[TASK REQUIREMENTS]
• 1. In the passage below on the choices couples face, what is the second choice, which quite a few people take as a way out?
• 2. Repeat word for word the part of the passage below on the choices couples face between "So, there goes" and "with each other.", inclusive.

--- Start QUOTED PASSAGE ---

So, what are the choices that modern couples face today if they are seeking some variety or spice in their sex lives? Well, there are several options. One is to suppress your feeling and keep going in denial. That is the approach that works on the surface. Everything looks great - you are a traditional "happy" couple who want to be with no one else, but each other. ( Oh, how sweet! ) But the fact of the matter is that you are lying not only to yourself, but also to your partner. By suppressing your feelings you are not getting rid of them, but many times you actually make them stronger.

So, there goes the trust and communication that few relationships can survive without. The second choice is something that quite a few people choose to do as a way out - adultery. Even though in this case you do get to satisfy your desires, you once again end up with the absence of those two main ingredients of any strong relationship that we just talked about. The third choice is something that has only been recently discovered by the mainstream couples - swinging. It is a lifestyle that not only keeps the trust and communication between the two partners - it requires both of those qualities to participate. The swinging lifestyle is about sharing the sexual fantasies together with your partner ("together" being the keyword). This is the lifestyle that can only work for the committed couples that are secure in their relationships and have open and direct communication with each other.

Another misunderstanding about the lifestyle is the myth that swingers are people who screw everyone they meet in the lifestyle and do it as often as they can. That can't be further from the truth! As a matter of fact, most couples are not what's called "hardcore swingers". There are different types of swinging and a couple can select the one that caters to their sexuality the best. You can go only as far as social flirting, light touching with a friendly couple, or you can choose to get sexual with just your own partner while another couple is enjoying each other in the same room. It all depends on how you and your partner want your swinging experience to happen, and you should never go any further than the comfort level that you have set.

--- End QUOTED PASSAGE ---
--- Start DATA LINES ---

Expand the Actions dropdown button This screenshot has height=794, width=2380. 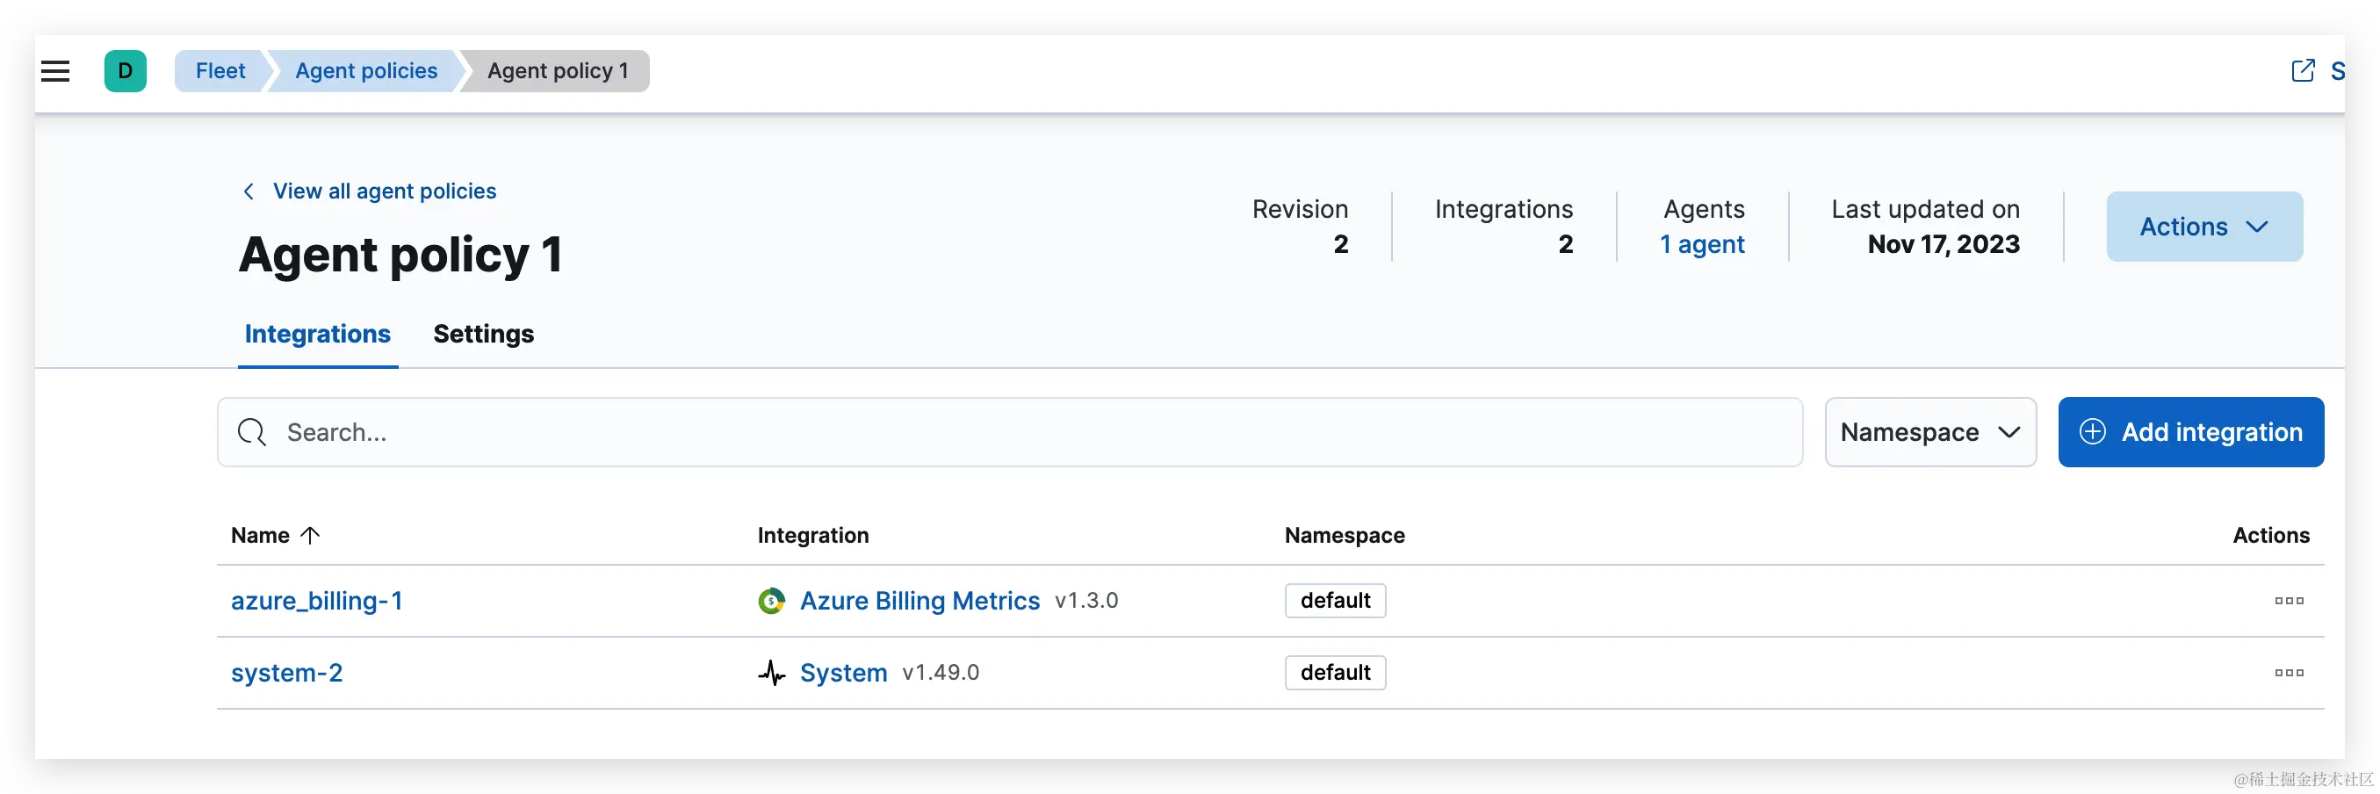(2204, 226)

--- End DATA LINES ---

[CORRECT ANSWERS]
• 1. Adultery.

• 2.
So, there goes the trust and communication that few relationships can survive without. The second choice is something that quite a few people choose to do as a way out - adultery. Even though in this case you do get to satisfy your desires, you once again end up with the absence of those two main ingredients of any strong relationship that we just talked about. The third choice is something that has only been recently discovered by the mainstream couples - swinging. It is a lifestyle that not only keeps the trust and communication between the two partners - it requires both of those qualities to participate. The swinging lifestyle is about sharing the sexual fantasies together with your partner ("together" being the keyword). This is the lifestyle that can only work for the committed couples that are secure in their relationships and have open and direct communication with each other.